* **Zu erledigen**:
1. Gib aus dem Leserbrief alles von „Leserbriefe“ bis hinunter zu „gegen die Menschheit.“ wortgetreu wieder.
2. Fasse den Leserbrief in zwei Sätzen zusammen.

* **Auszug**:
_ _ _ _ _ _ _

© JUNGE FREIHEIT Verlag GmbH & Co.  www.jungefreiheit.de  36/09 28. August 2009

Leserbriefe

Zu: „Rache an Deutschland“ von Claus-M. Wolfschlag, JF 35/09

Die Projektion des eigenen Schattens

Bravo! In Ihrer Rezension von Tarantinos Machwerk trifft jedes Wort ins Schwarze. Hinzuzufügen bleibt noch, daß die dem zum Un- oder Nichtmenschen deklarierten Gegner entgegengebrachte Brutalität eine unbeabsichtigte Selbstentlarvung beinhaltet, erinnert das Skalpieren doch an die amerikanische Ursünde, jenen ebenfalls rassistisch motivierten Ausrottungskrieg gegen die nordamerikanischen Ureinwohner, dem möglicherweise mehr als sechs Millionen Menschen zum Opfer gefallen sind. Auch wenn die Vernichtungsmaschinerie hierbei zeitbedingt nicht auf industriellem Fließbandstandard war, ist und bleibt es ein Verbrechen gegen die Menschheit.

_ _ _ _ _ _ _

* **Datenblock**:
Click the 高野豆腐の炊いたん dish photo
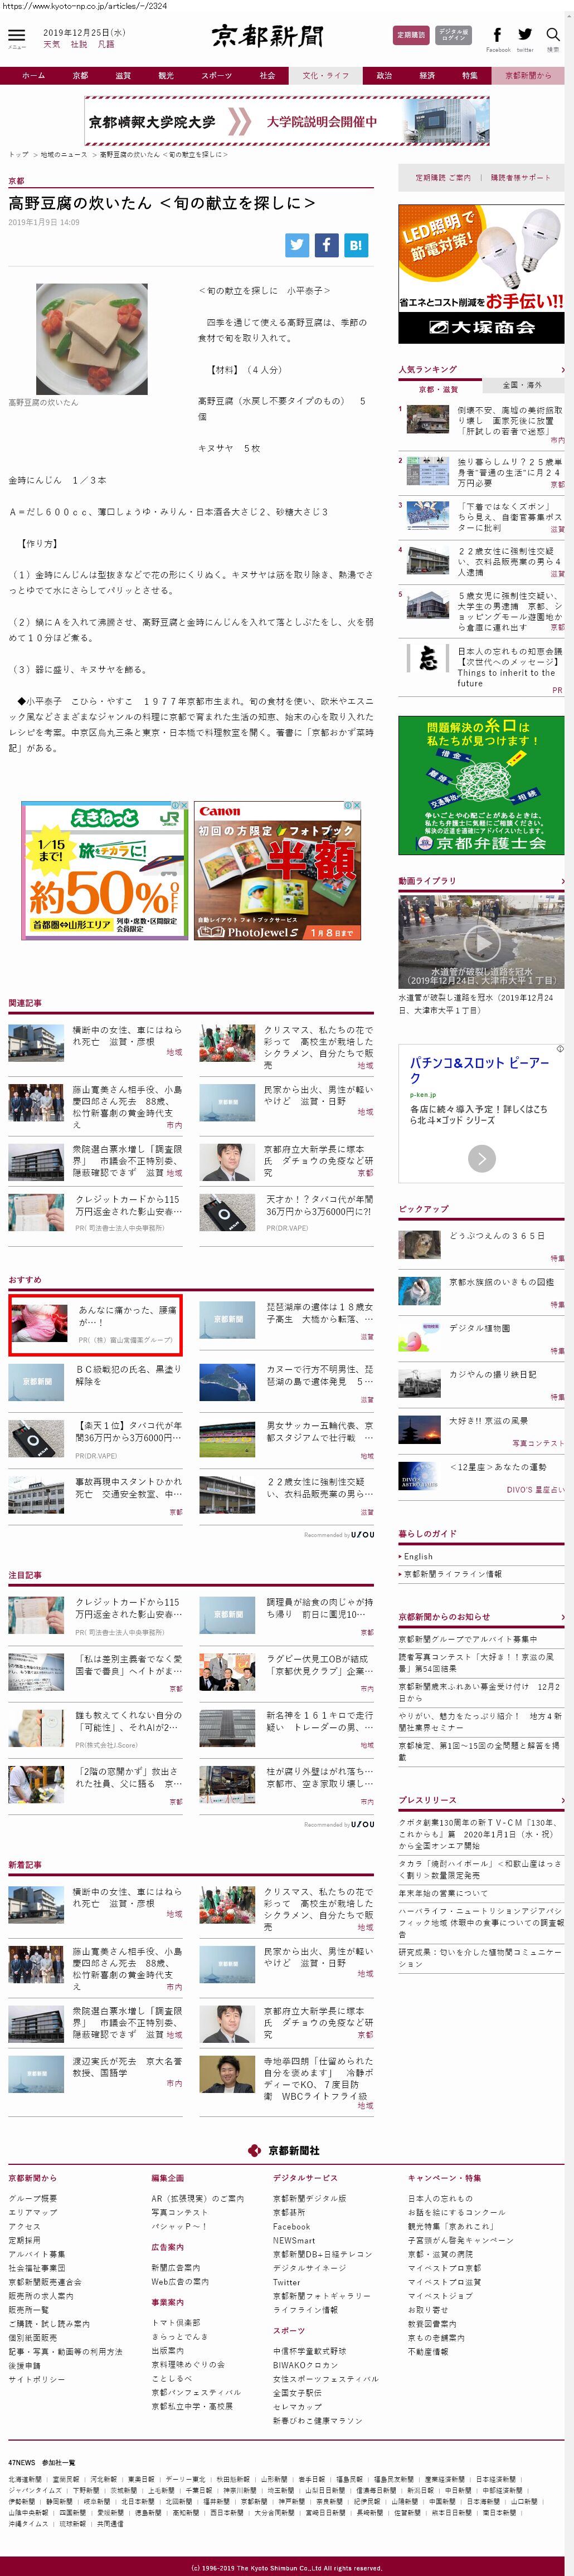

_ _ _ _ _ _ _

* **Lösungen**:
1.
Leserbriefe

Zu: „Rache an Deutschland“ von Claus-M. Wolfschlag, JF 35/09

Die Projektion des eigenen Schattens

Bravo! In Ihrer Rezension von Tarantinos Machwerk trifft jedes Wort ins Schwarze. Hinzuzufügen bleibt noch, daß die dem zum Un- oder Nichtmenschen deklarierten Gegner entgegengebrachte Brutalität eine unbeabsichtigte Selbstentlarvung beinhaltet, erinnert das Skalpieren doch an die amerikanische Ursünde, jenen ebenfalls rassistisch motivierten Ausrottungskrieg gegen die nordamerikanischen Ureinwohner, dem möglicherweise mehr als sechs Millionen Menschen zum Opfer gefallen sind. Auch wenn die Vernichtungsmaschinerie hierbei zeitbedingt nicht auf industriellem Fließbandstandard war, ist und bleibt es ein Verbrechen gegen die Menschheit.

2. Der Leserbrief lobt die Rezension von Claus-M. Wolfschlag zu Tarantinos Film und sagt, dass darin jedes Wort ins Schwarze trifft. Ergänzt wird, die Brutalität gegen den Gegner entlarve sich ungewollt selbst, weil das Skalpieren an den Ausrottungskrieg gegen die nordamerikanischen Ureinwohner erinnere, den der Brief als amerikanische Ursünde und Verbrechen gegen die Menschheit bezeichnet.